Schools

On Eve of School Budget Vote, Residents Voice Support, Concerns

Passing district's spending plan is necessary to education students, some say, while others call it a "taxpayer rip-off."


As Long Beach residents head to polls to vote on a proposed $122.1 million school budget Tuesday, many issues loom large: ongoing upgrades to district-wide facilities, contractual negotiations, debates over class sizes and heterogeneous classrooms, transportation costs, as well as a collective 16 percent tax increase in the City of Long Beach’s proposed budget.

Voters will cast ballots on the school district’s 2012-13 spending plan representing a 3.7 percent or $3.5 million increase to the tax levy, the cost for paying a long-term bond on a preservation plan that voters approved in 2009. Some residents see these costs as the price for paying their children’s education.

Among them is Carolyn Ejnes, who has a 12-year-old child at Long Beach Middle School and a 10-year-old at West School. “It is disappointing when taxes go up, but this is what we have to do to maintain good programs in our district and I will support it,” said Ejnes about the budget.

Resident Ely Marrero has a daughter who transferred from the middle school to Long Beach Catholic Regional School, in part because the district eliminated honors classes. Marrero will still vote to approve the budget to provide resources she believes will benefit other kids and hopefully her own.  

"Maybe they can look into providing some of those benefits for kids who go to private school, who are Long Beach residents and could benefit from our tax dollars in after-school programs,” she said. “... It would be great if [my daughter] could participate in some of the extra curricular activities since we do pay for it."

Other residents, such as Bill Roth, a West Ender whose children have graduated from Long Beach schools, correlate passing the budget with better schools and a boon to real estate. For this reason, Roth will give the budget a thumbs-up. “A good school district encourages people to move to Long Beach,” he said. “The better the school district, the value of homes increase tremendously."

But there are others who, if they don’t oppose the budget outright, they are at least especially concerned with its tax burden on homeowners. East End resident Richard Boodman believes educators are not facing the realities of rising salaries and pension and health costs, which he called “out of control,” and that school-generated taxes harm the housing market. “High taxes have caused home values to go down and tenants rents to go up,” he said. “[That’s] a recipe for financial disaster.”

Boodman, who doesn’t have children, sees corrective solutions in consolidating school districts, closing the East School and slashing salaries and benefits coupled with creating educational alternatives for parents.

“Renegotiate all contracts to reflect the taxpayer’s ability to pay, not the educator’s desire to live large and retire larger, and bring in charter schools to create competition for the privilege of educating the children,” he said. “This taxpayer rip-off has to end if Long Beach is to remain a viable community.”

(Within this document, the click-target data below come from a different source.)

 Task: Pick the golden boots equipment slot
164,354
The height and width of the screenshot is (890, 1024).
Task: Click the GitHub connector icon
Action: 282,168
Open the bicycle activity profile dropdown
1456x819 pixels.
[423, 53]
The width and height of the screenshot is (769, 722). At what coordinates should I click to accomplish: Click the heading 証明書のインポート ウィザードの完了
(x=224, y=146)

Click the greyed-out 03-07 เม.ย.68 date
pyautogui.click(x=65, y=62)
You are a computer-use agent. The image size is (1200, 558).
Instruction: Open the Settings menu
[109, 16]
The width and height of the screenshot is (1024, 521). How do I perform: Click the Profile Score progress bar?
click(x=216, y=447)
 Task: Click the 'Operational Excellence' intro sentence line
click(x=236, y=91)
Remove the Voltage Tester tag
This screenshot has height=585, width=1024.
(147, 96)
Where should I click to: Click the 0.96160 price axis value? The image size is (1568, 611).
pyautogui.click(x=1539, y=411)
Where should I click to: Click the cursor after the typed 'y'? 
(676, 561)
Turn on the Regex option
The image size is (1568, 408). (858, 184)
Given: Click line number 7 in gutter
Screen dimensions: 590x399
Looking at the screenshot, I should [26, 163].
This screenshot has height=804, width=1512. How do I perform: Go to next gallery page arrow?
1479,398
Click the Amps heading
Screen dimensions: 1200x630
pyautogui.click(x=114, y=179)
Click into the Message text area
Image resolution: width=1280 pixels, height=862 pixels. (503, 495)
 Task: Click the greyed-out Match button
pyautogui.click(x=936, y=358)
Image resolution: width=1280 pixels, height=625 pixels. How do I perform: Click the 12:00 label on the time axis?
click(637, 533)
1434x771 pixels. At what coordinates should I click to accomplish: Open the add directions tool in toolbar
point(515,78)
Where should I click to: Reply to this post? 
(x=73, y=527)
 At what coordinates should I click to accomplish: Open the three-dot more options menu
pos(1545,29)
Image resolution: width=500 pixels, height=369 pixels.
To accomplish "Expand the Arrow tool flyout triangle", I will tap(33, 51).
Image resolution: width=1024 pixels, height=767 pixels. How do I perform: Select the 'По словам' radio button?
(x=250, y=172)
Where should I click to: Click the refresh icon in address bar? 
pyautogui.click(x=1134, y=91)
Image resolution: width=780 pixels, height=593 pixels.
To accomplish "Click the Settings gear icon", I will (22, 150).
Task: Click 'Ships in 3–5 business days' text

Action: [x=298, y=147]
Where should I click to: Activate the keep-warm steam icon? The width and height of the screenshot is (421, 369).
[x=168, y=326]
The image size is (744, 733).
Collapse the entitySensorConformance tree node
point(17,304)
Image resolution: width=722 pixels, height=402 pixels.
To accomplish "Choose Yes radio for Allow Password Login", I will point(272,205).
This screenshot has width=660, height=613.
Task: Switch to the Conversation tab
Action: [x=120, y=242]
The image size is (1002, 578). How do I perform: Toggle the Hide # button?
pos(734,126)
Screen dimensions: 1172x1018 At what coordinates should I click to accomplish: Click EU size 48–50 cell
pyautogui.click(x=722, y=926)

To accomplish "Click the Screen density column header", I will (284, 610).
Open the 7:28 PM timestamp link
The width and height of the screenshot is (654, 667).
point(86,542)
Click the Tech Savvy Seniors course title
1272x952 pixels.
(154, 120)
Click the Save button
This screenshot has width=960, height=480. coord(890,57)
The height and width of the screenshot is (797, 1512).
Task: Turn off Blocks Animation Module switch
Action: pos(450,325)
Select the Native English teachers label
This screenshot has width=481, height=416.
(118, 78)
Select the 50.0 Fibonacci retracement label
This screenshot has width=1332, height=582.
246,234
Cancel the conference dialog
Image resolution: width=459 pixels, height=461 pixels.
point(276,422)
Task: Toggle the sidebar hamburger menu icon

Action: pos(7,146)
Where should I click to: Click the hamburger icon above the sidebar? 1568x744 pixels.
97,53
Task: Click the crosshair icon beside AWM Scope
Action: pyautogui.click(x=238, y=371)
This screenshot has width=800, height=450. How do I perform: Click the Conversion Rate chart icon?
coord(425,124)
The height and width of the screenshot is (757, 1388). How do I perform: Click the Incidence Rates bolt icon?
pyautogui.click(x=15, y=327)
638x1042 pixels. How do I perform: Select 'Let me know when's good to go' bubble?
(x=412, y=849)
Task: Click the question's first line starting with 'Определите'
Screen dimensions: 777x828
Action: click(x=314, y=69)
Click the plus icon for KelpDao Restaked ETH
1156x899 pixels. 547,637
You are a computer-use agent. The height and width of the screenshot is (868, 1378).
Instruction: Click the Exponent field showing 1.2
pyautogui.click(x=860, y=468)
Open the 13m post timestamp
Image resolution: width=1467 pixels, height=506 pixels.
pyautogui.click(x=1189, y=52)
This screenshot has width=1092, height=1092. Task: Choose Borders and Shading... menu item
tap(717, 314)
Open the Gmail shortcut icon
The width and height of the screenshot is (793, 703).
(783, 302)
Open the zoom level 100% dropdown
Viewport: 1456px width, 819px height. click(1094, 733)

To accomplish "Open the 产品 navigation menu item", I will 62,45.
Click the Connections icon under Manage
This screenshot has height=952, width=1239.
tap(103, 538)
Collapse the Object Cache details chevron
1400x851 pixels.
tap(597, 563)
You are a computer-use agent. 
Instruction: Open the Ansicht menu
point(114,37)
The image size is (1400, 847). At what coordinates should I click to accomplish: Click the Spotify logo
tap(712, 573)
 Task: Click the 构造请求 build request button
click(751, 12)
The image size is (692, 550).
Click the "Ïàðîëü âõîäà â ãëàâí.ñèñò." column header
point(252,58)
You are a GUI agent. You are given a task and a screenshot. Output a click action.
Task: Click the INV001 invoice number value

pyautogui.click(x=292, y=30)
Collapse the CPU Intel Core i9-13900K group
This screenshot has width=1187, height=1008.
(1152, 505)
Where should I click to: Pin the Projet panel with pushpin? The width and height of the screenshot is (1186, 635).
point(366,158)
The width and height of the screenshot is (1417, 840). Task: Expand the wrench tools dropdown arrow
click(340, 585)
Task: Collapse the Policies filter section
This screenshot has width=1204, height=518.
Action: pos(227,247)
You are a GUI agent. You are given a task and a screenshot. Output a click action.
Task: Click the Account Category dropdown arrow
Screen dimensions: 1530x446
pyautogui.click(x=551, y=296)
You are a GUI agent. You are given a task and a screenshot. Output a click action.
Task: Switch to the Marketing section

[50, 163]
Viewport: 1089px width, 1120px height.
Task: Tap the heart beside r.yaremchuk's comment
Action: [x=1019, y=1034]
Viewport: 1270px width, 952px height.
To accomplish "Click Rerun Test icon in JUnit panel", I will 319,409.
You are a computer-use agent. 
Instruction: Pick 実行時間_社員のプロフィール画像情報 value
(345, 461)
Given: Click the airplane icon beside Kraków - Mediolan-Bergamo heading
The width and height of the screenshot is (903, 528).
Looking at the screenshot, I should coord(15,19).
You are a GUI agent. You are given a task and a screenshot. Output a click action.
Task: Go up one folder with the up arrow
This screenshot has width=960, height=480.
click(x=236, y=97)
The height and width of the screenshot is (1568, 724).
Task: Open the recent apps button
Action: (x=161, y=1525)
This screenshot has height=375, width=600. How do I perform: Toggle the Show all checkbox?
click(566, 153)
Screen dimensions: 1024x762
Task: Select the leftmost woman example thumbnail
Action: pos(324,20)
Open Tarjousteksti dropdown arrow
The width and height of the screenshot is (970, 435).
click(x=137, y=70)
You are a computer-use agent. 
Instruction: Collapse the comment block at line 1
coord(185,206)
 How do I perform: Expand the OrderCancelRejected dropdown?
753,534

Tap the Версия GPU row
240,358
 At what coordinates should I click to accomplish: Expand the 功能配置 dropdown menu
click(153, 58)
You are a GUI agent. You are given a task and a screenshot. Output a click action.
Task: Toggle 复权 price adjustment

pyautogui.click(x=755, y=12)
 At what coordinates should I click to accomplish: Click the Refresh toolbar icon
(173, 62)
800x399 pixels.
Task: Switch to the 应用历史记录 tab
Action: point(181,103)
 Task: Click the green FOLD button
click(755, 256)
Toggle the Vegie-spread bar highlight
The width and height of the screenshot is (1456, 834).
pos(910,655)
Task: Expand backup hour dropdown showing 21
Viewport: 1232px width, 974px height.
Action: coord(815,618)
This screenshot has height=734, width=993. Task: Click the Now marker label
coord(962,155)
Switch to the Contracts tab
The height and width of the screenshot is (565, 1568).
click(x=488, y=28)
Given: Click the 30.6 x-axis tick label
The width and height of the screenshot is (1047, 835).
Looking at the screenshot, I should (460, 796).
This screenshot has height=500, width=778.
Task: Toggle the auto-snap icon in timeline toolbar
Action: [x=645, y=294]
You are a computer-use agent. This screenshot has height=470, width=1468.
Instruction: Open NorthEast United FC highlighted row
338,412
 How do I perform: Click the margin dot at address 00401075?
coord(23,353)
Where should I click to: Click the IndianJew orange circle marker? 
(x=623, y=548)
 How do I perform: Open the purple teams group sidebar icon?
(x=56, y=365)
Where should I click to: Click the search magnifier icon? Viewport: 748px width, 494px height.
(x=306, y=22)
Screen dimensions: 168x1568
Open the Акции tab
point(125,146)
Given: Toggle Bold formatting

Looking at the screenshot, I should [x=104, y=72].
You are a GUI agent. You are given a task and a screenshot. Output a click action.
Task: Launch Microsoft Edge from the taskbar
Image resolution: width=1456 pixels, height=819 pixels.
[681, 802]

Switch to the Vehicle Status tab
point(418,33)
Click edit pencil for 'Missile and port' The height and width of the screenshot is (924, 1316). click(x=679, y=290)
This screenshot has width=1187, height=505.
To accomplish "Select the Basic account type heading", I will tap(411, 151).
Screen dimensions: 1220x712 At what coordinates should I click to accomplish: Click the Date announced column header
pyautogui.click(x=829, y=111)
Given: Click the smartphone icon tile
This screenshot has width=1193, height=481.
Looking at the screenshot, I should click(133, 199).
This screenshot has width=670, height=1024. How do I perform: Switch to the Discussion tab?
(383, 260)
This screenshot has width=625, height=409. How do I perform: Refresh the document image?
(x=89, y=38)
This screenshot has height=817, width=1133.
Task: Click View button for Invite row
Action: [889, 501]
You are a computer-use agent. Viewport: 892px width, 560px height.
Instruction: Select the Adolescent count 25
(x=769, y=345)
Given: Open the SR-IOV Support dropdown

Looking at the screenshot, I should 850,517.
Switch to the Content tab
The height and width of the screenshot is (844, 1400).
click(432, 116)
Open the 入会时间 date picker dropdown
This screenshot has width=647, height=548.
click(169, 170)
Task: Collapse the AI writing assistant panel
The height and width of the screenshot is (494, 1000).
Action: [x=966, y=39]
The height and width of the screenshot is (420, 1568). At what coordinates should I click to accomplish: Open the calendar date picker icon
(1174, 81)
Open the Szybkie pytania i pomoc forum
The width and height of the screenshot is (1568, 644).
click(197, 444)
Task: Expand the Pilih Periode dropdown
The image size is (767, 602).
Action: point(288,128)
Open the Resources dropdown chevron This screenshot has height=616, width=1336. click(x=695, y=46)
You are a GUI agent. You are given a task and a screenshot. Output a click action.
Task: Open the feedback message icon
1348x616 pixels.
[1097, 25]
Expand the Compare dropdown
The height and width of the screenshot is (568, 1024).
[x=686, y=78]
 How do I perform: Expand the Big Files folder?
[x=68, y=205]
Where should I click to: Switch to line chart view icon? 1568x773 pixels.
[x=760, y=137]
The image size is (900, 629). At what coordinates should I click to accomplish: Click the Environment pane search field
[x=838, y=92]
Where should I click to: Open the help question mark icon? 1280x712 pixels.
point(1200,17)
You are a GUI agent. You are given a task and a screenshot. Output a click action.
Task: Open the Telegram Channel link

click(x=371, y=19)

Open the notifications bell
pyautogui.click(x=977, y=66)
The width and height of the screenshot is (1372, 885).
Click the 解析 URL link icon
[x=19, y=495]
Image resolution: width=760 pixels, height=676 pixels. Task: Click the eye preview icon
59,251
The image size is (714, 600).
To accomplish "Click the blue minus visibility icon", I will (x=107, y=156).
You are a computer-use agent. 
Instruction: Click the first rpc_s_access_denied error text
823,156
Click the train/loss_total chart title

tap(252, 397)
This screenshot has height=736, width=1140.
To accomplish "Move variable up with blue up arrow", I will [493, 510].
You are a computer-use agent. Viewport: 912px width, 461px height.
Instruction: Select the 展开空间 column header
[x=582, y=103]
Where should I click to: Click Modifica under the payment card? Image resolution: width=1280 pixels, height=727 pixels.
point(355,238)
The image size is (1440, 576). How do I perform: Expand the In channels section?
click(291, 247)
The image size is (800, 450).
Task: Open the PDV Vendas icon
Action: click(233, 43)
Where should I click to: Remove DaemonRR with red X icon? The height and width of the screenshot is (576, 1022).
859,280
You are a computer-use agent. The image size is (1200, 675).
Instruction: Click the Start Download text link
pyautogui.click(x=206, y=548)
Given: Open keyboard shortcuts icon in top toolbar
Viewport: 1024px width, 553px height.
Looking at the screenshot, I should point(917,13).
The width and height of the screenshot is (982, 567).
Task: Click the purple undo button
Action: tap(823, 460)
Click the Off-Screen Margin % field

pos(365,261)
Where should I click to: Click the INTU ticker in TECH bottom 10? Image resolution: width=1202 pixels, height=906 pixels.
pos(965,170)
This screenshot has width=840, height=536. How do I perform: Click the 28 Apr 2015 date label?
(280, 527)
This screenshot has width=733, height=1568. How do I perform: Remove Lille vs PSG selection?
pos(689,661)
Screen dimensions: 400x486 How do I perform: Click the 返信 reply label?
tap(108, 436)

At last Tuesday’s Board of Education meeting, resident Kevin Heller predicted that the budget would be voted down. When addressing the trustees and administrators, Heller zeroed in on the budget’s high pension and health care costs, among its costliest expenses. “This is the heart of the matter,” he said. “ … That’s not sustainable.”

While Heller said that he didn’t want to see students suffer from budget cuts, he noted that some neighboring school districts do more with less, such as Rockville Centre, which not only but also has a high school that is No. 2 on U.S. News & World Report ‘s Best High Schools in New York rankings.

Resident Steve Marshall, though, sees no sense in voters failing to pass the budget. "It does not make any sense to vote it down because it costs more money, time and aggravation to hold a second vote,” he said. “That could be money going to the schools."

If the budget fails Tuesday, the district would face the prospect of a contingency budget. Under the new state-mandated tax levy cap, the percentage of contingency budget’s tax levy drops to zero. For Long Beach, that means about $3 million that is already approved to pay the bond on district-wide upgrades would have to be removed from the operating budget and thereby short programs and services.